After compression comes effects. For the gig I was playing, I opted to just include a reverb. I went with the Boss RV-5 for this. My playing style incorporates switching between fingerstyle and lighter strumming very frequently, so I like to have a little bit of “always on” reverb, but most sound technicians are going to give you a little reverb at the board as well.
Auxiliary is Primary
For my live board, I went back into a DI that was on my board, a Mackie MDB-2P. Venues will have DI boxes, but I chose to keep one on my board for this gig because this venue runs wireless back to their DI and I wanted to skip that step.
All of this is powered by a Cioks SOL power supply mounted under a Pedaltrain Nano + pedal board. Finding an isolated power supply slim enough to fit under such a small board is a tough ask, but the SOL delivers in spades.
This signal chain allows me to shape a really high-quality clean base tone to send to the board. By boosting the signal up after my filters and EQ, I also give the FOH team plenty of headroom to work with on their end. This leads to less feedback issues, less sloppy EQing, less over compression, etc.
There are a few other ways you can set up this pedalboard for live use.
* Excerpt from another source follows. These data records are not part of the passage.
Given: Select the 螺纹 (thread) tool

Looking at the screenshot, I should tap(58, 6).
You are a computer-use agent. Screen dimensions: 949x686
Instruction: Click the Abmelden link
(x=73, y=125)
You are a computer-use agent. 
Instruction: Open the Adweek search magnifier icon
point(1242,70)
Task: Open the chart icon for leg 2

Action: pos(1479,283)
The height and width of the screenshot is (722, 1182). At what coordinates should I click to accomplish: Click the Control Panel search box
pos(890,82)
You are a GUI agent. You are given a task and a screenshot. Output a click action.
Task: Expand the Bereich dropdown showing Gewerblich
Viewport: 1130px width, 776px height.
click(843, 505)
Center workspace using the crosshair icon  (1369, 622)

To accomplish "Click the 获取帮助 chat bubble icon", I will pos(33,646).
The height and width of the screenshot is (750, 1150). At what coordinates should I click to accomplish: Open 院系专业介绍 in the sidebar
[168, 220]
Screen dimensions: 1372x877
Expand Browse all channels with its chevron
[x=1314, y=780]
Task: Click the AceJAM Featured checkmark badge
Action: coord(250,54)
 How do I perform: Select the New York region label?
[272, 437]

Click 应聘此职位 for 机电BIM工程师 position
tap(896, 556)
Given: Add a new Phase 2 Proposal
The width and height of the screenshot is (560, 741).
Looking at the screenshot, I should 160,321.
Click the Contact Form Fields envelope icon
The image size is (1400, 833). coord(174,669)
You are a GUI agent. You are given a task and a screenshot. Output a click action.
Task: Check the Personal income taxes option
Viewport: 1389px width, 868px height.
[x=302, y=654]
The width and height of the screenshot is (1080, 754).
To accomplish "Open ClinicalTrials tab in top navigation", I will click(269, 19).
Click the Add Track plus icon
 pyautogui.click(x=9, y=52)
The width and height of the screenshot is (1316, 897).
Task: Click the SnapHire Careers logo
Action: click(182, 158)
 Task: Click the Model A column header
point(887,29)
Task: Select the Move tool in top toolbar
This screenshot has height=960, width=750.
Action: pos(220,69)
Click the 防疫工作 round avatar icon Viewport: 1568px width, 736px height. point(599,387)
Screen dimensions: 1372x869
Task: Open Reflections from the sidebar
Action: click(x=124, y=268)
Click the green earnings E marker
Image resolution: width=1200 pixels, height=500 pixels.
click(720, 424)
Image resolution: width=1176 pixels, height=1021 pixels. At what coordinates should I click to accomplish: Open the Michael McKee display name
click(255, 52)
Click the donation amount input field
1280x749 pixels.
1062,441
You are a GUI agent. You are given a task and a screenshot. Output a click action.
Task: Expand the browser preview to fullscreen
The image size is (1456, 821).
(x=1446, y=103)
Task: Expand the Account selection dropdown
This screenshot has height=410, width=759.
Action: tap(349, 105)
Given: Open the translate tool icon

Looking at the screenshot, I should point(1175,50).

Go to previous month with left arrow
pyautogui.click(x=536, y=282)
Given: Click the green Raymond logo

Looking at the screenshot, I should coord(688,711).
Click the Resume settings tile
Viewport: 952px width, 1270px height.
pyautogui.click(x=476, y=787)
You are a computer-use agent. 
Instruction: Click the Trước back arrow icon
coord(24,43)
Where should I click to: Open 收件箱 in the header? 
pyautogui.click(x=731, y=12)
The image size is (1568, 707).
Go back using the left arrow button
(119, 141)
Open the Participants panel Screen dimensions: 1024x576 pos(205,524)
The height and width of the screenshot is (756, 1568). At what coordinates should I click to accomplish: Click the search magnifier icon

You could always use the Colour Box at the end of your chain as your DI. I do this sometimes if I want to have a little more space on my board BUT I really like to have my main tone-shaping happening pre-effects. An EQ at the end of your chain may neuter some of the cool frequency changes your effects can provide. That being said, some people prefer to have an EQ at the end of the chain as an ultimate stop gap.
You could also play around with your effects for whatever is best for you, including modulation pedals (I used the Instant Lo-Fi Junkie on a recent board), multiple time-based effects like delays and reverbs, or additional spot filtering for certain songs.

Let’s Head to the Studio
Now for the studio! A basic acoustic signal chain would include the same building blocks we have already outlined in pedal format. The Colour Box and Pedal76 work just as well as line-level pedals, meaning you could save yourself some space on outboard gear by using these pedals as your channel strip in the studio. I also find that recording acoustic both DI and mic’d and blending the signals gives you tons of tonal options in production.
For this exercise I used the same pedalboard setup as earlier and went DI with my Martin 000-15m and also with a Gretsch Jim Dandy. The Gretsch has a much different tone (a parlor with flatwounds and a much cheaper pickup system) which required a very different type of tonal treatment, but the same pedals were helpful for both. I used a Lo-Fi Junky as a chorus pedal, but you could always mess around with other time-based effects like the Earthquaker Devices Avalanche Run.
Find Your Sweet Spot
There are plenty of great options out there for a cool acoustic pedalboard! Tinker around until you find the setup that is right for you. I find the priority is shaping your tone into something great, but messing with effects on acoustic is a game changer as well. Either way, just play!